550,000 Red Cross blood donor records leaked due to "human error"
Australian Red Cross Blood Service reports massive security breach
A huge security breach at the Red Cross has resulted in the leak of half a million Australian blood donor records, including names, addresses and emails.
A backup file containing information on 550,000 blood donors was leaked as a result of human error, according to Australian Red Cross Blood Service chief executive, Shelly Park.
"We learned that a file, containing donor information, which was located on a development website, was left unsecured by a contracted third party who develops and maintains our website," said Park, in a press conference on Friday.
The file, which held results from a questionnaire that assessed donor suitability between 2010 and 2015, was then accessed by an 'unauthorised person'.
"The type of information included in the files include name, address, personal details that come about from completing our short questionnaire, which is a bit like a gateway to see whether people can go ahead to donate blood," said Park.
"I wish to stress that this file does not contain the deep personal records of people's medical history or of their test results. We are notifying donors as early as we believe we can, and we are notifying donors today," added Park.

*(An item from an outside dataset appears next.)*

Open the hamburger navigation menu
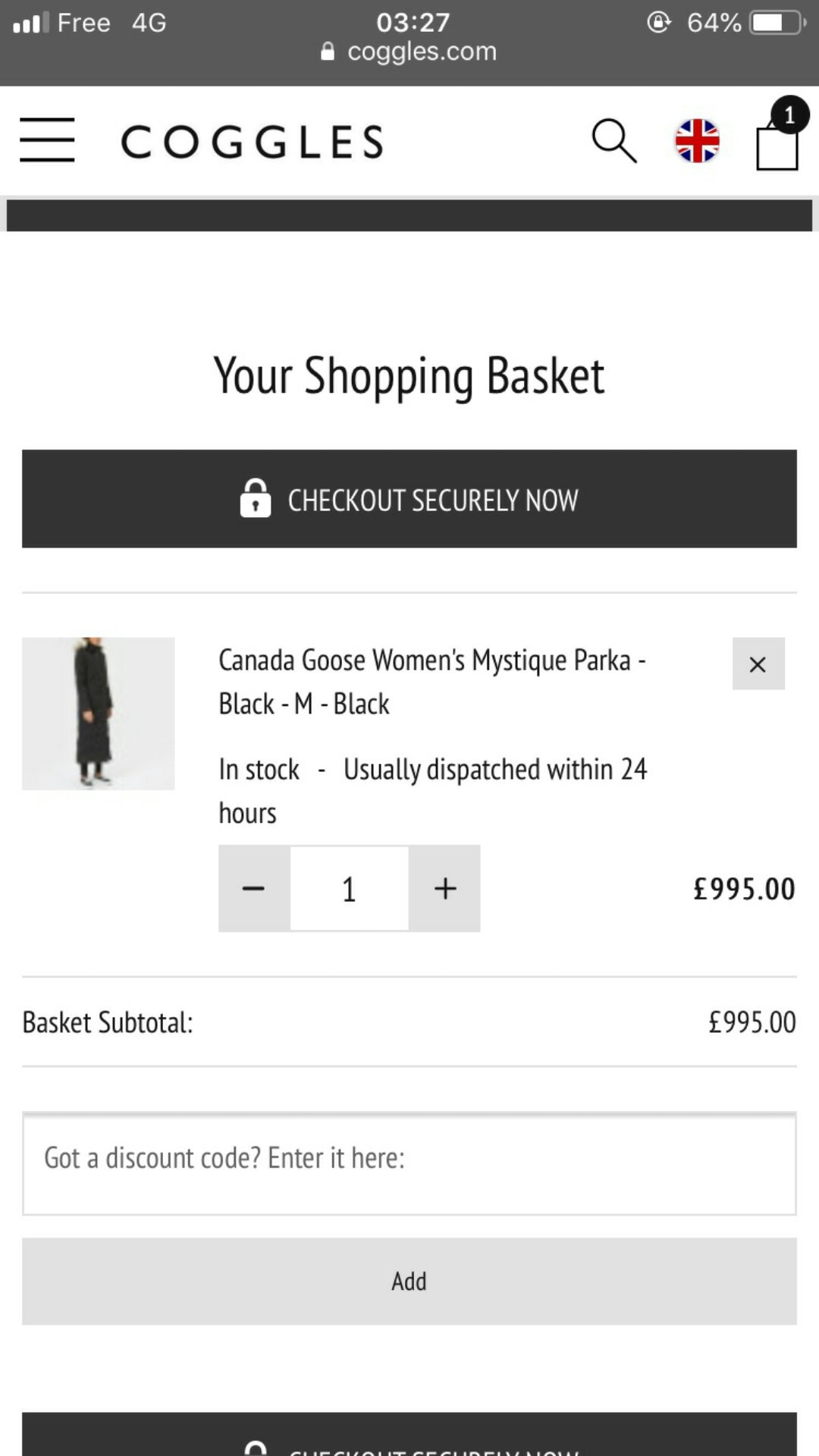 (47, 140)
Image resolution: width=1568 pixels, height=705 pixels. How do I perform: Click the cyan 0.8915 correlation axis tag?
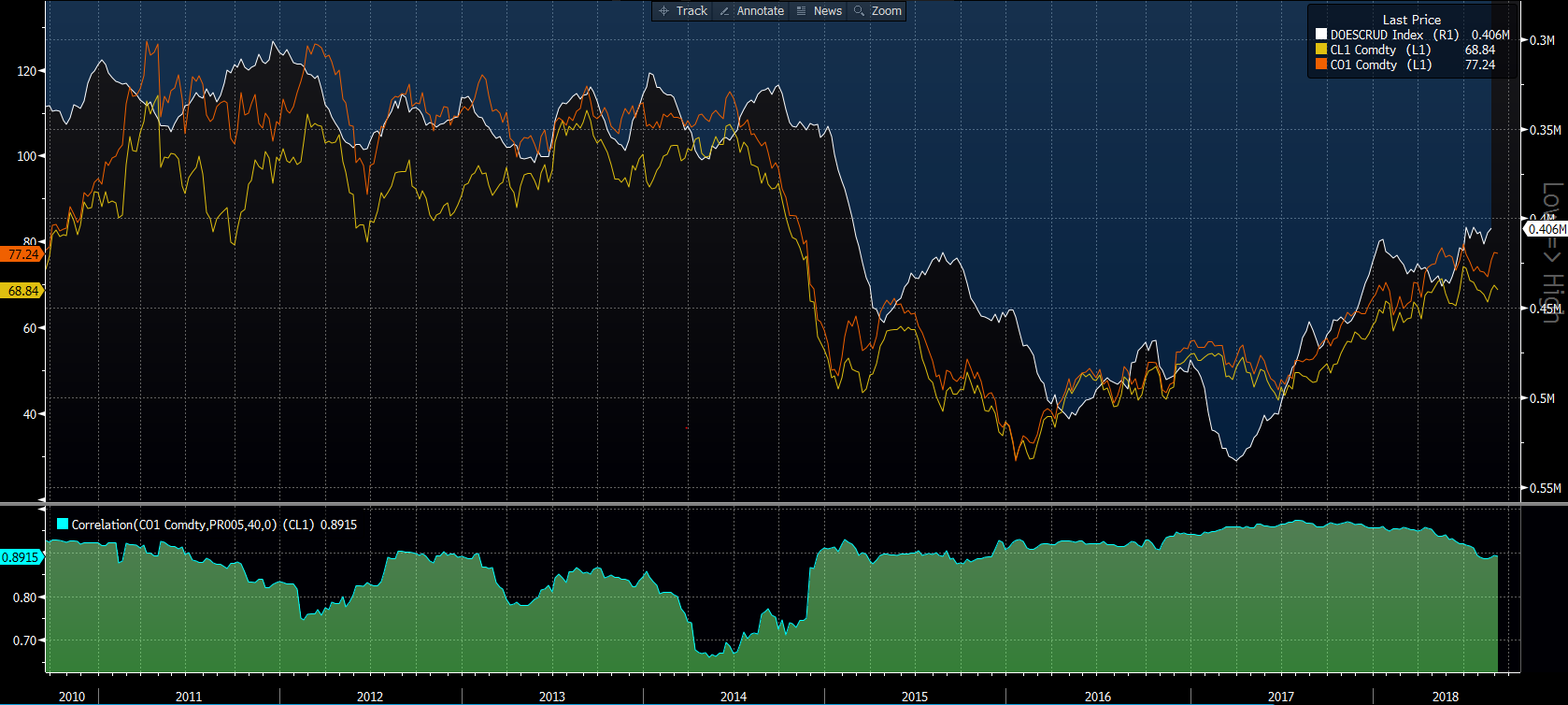[x=21, y=557]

Personal details such as date of birth, blood type, and country of birth were also included in the backup file. The Australian Red Cross admits it has "let down" its users.
"We are extremely sorry. We are deeply disappointed to have put our donors in this position. We apologise and take full responsibility for this. We acknowledge that this is unacceptable. Donors have an expectation and a right to think that all of their information that they share with us is held accountably and responsibly," said Park.
The breach was first discovered by security expert Troy Hunt, who was contacted by an unknown individual claiming to have data from the Australian Red Cross Blood Service.
To gain access to the records, the hacker had employed a relatively simple scanning method to look for vulnerabilities, according to Hunt.
"What he'd actually been doing is simply scanning internet IP addresses and looking for publically exposed web servers returning directory listings," said Hunt, in a blog post. "He'd then look to see if any of those files contained a .sql extension which would indicate a database backup... and that is all," added Hunt.
Cybersecurity experts have reassured the organisation that the risk of data being used maliciously was fairly low, however donors have been warned to be on the look out for email or phone scams.